Tout l’intérêt du roman de B. Sansal réside alors dans l’approfondissement de la description du monde qu’il expose. Réflexion sur les transformations et manipulations de la langue et ode à son enrichissement, développement de la problématique d’un état qui se veut sans frontière, sans passé et se présente donc comme seule réalité possible, quasi-inexistence de personnages féminins dans les quelques 300 pages du récit, etc. 2084 ne manque pas de questionner. Souvent dans la lignée des nombreux écrits sur les systèmes totalitaires, B. Sansal apporte sa pierre à l’édifice mais sans pour autant proposer un point de vue radicalement nouveau sur le sujet.

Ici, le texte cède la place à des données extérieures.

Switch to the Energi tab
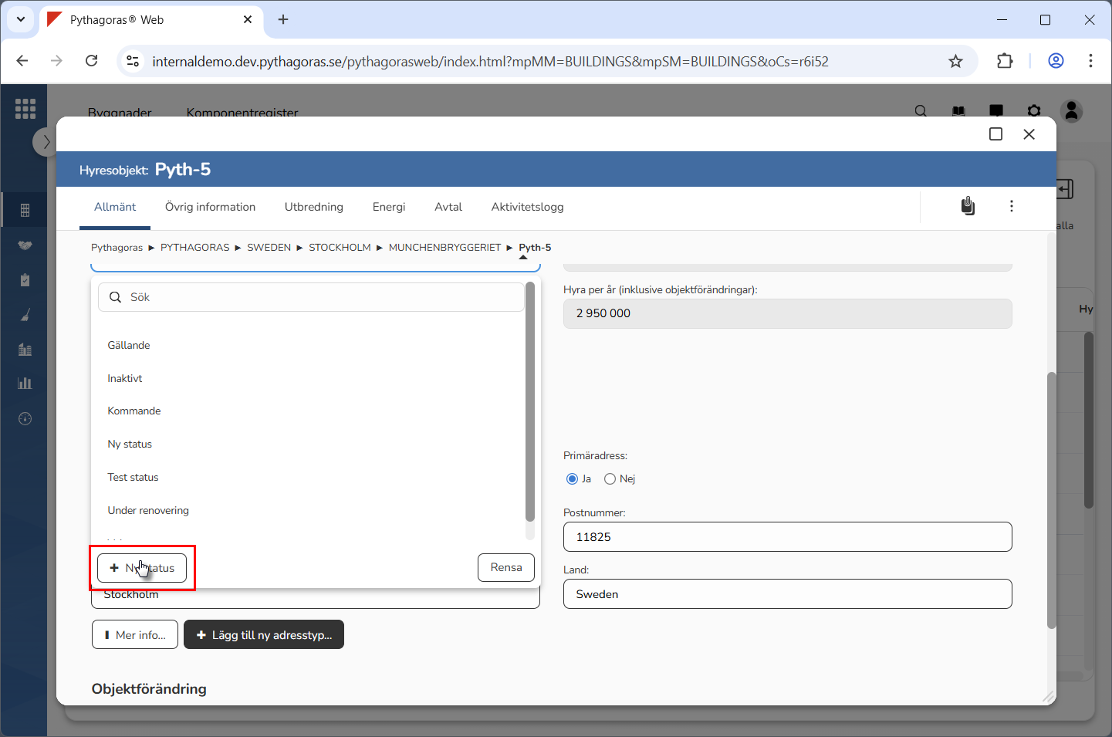pyautogui.click(x=388, y=207)

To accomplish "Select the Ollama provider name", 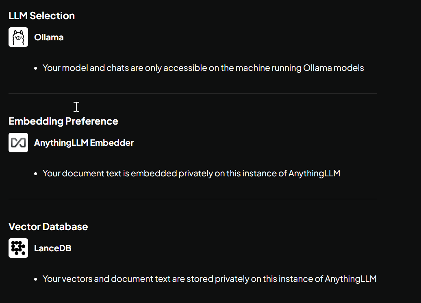I will (49, 37).
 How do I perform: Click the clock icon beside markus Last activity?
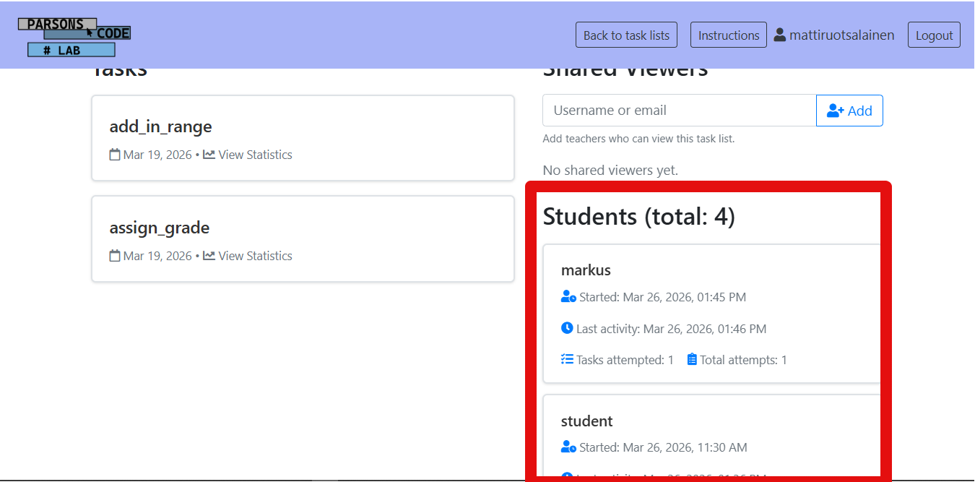[x=568, y=327]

Intéressant mais frustrant.
Le problème réside finalement dans le caractère relativement lisse et attendu d’un propos qui ne manque pourtant pas d’épaisseur. Or cela peut certainement s’expliquer par une approche davantage littéraire de la chose : d’épaisseur, c’est le caractère spécifiquement romanesque du récit qui en manque. En effet, 2084 prend davantage les allures d’un essai historique prenant pour matière un monde dont l’advenue est possible que d’un roman ayant sa vie propre. Refuser les codes du medium romanesque ne peut pas en soi-même être l’objet d’une critique, à moins que l’auteur ne reste entre deux genres dont pas un ne semble véritablement accompli. Le propos théorique et directement politique du livre constitue la base de l’écriture de B. Sansal. Et ce n’est qu’à partir de lui qu’apparaissent de simples ombres, Ati et ses rencontres, qui semblent n’être là que pour servir un discours qui les dépasse et ne les concerne pas directement. Ati est une paire d’yeux mais pas un véritable regard, c’est-à-dire un certain point de vue et donc un certain voile. Il n’est pas là pour porter de manière incarnée les problématiques du pays qu’il arpente mais simplement pour exposer sa situation institutionnelle et politique. Son mouvement est trop directement documentaire et pédagogique et finit par n’apparaître que comme une fausse quête sans véritable enjeu personnel. Dans cette situation, difficile de ressentir la moindre angoisse ou de prendre conscience de la gravité de ce qui se joue ici apparemment sans conséquence.
La désincarnation du propos limite dès lors la portée politique d’un roman qui laisse le lecteur sur le pas de sa porte. S’orientant dans des directions passionnantes, 2084 revêt une forme d’inaccomplissement. Il ne parvient pas à atteindre la sensation d’organicité que la littérature peut produire lorsqu’elle atteint ses propres frontières.